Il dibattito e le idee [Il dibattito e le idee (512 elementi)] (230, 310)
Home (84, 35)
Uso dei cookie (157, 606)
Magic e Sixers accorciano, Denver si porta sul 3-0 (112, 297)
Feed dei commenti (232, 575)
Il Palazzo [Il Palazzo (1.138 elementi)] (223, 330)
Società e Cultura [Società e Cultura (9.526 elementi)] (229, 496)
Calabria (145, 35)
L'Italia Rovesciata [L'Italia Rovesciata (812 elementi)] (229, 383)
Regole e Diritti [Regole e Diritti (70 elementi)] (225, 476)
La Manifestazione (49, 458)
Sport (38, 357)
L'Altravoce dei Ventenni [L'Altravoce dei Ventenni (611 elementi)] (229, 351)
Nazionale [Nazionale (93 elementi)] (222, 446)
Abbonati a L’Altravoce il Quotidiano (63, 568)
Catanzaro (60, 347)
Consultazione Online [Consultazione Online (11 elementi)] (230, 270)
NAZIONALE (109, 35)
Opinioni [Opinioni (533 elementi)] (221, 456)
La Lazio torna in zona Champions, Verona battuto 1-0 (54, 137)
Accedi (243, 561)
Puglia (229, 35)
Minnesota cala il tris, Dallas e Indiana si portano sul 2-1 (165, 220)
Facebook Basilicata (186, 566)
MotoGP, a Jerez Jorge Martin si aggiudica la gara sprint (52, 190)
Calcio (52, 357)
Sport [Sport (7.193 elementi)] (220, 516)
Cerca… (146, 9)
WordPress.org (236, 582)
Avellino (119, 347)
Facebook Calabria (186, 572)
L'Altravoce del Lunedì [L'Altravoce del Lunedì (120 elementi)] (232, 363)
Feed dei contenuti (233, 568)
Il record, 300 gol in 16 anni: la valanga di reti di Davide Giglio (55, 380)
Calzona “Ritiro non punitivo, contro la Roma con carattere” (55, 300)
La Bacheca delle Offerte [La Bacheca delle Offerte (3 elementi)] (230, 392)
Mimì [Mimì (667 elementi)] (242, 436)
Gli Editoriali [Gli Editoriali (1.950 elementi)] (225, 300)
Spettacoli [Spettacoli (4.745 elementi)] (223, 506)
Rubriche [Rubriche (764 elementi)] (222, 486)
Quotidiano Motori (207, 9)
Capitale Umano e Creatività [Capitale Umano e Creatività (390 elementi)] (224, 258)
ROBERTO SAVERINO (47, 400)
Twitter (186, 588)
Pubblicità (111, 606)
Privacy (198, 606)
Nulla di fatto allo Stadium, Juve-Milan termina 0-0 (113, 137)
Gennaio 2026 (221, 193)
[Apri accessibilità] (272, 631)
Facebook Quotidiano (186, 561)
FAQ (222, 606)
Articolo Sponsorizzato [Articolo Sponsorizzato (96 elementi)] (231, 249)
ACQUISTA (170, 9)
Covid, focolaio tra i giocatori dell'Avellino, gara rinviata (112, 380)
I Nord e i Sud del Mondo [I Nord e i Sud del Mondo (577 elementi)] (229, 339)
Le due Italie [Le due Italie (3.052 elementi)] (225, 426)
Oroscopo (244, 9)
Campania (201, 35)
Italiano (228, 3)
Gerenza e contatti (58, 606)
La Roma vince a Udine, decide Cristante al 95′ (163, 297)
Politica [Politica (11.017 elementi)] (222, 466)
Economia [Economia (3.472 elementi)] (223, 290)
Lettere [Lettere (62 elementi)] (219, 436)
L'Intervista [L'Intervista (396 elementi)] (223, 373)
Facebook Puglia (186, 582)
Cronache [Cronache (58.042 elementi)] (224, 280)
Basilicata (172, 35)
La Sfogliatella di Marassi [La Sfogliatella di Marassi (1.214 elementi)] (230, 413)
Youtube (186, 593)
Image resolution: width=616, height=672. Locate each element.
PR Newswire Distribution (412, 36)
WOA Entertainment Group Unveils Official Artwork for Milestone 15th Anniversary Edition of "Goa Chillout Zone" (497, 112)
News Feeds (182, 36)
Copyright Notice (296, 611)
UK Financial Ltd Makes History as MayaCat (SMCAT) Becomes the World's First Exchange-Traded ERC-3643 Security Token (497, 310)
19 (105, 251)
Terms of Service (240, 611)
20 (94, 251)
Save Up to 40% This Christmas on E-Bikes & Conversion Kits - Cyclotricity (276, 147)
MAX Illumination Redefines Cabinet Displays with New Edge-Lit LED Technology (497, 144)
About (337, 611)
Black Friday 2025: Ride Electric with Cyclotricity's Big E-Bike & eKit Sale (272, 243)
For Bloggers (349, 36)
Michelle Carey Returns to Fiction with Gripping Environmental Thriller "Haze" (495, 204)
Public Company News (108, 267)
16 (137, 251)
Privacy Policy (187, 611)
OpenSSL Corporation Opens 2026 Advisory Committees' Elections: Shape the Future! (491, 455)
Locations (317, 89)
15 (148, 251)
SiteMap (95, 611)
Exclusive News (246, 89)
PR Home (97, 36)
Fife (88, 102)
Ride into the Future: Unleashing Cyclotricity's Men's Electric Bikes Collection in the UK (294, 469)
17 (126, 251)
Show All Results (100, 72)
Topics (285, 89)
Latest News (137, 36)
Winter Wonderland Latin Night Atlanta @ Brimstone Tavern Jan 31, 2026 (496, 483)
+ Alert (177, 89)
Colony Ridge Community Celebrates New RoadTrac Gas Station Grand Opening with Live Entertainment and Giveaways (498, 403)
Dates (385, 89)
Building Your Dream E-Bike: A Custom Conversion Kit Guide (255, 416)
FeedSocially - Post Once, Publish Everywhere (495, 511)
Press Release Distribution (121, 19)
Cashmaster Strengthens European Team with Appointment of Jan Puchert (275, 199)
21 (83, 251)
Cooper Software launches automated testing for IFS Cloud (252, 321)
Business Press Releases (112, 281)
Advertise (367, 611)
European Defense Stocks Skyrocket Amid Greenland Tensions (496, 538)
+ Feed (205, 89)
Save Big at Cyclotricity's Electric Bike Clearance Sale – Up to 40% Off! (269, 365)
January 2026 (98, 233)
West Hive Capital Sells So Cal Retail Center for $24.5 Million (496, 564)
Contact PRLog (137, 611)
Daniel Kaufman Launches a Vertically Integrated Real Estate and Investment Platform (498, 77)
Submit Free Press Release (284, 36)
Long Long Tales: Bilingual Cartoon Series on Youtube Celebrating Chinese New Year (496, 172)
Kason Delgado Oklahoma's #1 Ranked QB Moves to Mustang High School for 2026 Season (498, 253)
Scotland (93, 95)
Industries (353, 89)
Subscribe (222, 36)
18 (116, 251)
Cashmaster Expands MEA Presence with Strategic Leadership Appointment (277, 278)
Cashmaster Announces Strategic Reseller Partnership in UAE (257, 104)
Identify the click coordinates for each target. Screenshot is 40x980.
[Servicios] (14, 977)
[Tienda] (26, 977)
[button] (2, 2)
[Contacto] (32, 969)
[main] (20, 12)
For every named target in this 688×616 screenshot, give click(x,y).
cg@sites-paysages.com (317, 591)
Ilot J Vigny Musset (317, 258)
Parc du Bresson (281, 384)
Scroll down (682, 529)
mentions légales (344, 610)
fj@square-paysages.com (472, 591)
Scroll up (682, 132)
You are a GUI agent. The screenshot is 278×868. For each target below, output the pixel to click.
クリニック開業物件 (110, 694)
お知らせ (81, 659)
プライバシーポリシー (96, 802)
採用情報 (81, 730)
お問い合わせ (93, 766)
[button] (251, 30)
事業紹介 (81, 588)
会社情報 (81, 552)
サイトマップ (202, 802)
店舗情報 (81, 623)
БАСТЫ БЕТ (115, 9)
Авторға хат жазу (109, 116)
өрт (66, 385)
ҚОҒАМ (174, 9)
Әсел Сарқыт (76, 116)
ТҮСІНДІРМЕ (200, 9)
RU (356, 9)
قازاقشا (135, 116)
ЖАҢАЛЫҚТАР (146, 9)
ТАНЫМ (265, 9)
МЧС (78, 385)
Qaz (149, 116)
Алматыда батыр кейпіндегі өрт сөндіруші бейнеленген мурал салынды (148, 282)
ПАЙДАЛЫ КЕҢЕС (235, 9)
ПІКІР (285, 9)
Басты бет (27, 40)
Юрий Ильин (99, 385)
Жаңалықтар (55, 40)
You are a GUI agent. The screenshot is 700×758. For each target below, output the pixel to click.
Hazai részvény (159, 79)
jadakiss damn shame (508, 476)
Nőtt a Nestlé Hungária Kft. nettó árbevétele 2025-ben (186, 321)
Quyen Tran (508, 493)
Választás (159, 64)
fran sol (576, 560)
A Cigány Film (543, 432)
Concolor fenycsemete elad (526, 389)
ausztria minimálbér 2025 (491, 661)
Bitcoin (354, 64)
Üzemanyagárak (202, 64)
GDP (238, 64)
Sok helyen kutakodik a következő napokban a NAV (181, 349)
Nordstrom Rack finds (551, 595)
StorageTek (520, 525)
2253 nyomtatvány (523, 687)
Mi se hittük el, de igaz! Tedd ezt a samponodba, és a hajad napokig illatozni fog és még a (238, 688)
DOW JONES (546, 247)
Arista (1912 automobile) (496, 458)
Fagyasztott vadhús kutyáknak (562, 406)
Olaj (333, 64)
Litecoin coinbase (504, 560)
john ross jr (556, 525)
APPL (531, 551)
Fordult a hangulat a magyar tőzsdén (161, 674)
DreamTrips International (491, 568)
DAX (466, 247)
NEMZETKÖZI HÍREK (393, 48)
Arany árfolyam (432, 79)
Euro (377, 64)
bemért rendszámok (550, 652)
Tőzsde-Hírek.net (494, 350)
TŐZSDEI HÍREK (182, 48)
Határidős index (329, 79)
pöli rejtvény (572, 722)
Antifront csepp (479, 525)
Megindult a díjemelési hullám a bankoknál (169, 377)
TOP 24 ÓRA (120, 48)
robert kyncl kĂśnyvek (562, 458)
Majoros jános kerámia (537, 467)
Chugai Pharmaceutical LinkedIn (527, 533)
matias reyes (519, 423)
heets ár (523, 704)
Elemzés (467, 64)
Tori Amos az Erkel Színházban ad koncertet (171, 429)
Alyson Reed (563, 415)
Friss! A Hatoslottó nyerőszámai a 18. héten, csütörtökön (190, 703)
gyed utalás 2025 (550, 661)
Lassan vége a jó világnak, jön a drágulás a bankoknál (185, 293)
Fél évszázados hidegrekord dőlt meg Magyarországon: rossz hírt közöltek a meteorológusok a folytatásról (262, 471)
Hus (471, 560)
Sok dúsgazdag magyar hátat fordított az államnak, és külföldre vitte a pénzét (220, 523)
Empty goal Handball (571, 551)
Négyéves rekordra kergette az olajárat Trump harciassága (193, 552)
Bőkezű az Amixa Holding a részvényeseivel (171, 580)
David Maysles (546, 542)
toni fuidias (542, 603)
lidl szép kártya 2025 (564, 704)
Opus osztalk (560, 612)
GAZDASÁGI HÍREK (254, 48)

::::

▶ Given problem
Copy the entries from the line with "L'Intervista [L'Intervista (396" up to and including the line with "Alert (177, 89)", character for character.

▶ Written solution
L'Intervista [L'Intervista (396 elementi)] (223, 373)
Facebook Puglia (186, 582)
Cronache [Cronache (58.042 elementi)] (224, 280)
Basilicata (172, 35)
La Sfogliatella di Marassi [La Sfogliatella di Marassi (1.214 elementi)] (230, 413)
Youtube (186, 593)
Image resolution: width=616, height=672. Locate each element.
PR Newswire Distribution (412, 36)
WOA Entertainment Group Unveils Official Artwork for Milestone 15th Anniversary Edition of "Goa Chillout Zone" (497, 112)
News Feeds (182, 36)
Copyright Notice (296, 611)
UK Financial Ltd Makes History as MayaCat (SMCAT) Becomes the World's First Exchange-Traded ERC-3643 Security Token (497, 310)
19 (105, 251)
Terms of Service (240, 611)
20 (94, 251)
Save Up to 40% This Christmas on E-Bikes & Conversion Kits - Cyclotricity (276, 147)
MAX Illumination Redefines Cabinet Displays with New Edge-Lit LED Technology (497, 144)
About (337, 611)
Black Friday 2025: Ride Electric with Cyclotricity's Big E-Bike & eKit Sale (272, 243)
For Bloggers (349, 36)
Michelle Carey Returns to Fiction with Gripping Environmental Thriller "Haze" (495, 204)
Public Company News (108, 267)
16 (137, 251)
Privacy Policy (187, 611)
OpenSSL Corporation Opens 2026 Advisory Committees' Elections: Shape the Future! (491, 455)
Locations (317, 89)
15 (148, 251)
SiteMap (95, 611)
Exclusive News (246, 89)
PR Home (97, 36)
Fife (88, 102)
Ride into the Future: Unleashing Cyclotricity's Men's Electric Bikes Collection in the UK (294, 469)
17 (126, 251)
Show All Results (100, 72)
Topics (285, 89)
Latest News (137, 36)
Winter Wonderland Latin Night Atlanta @ Brimstone Tavern Jan 31, 2026 (496, 483)
+ Alert (177, 89)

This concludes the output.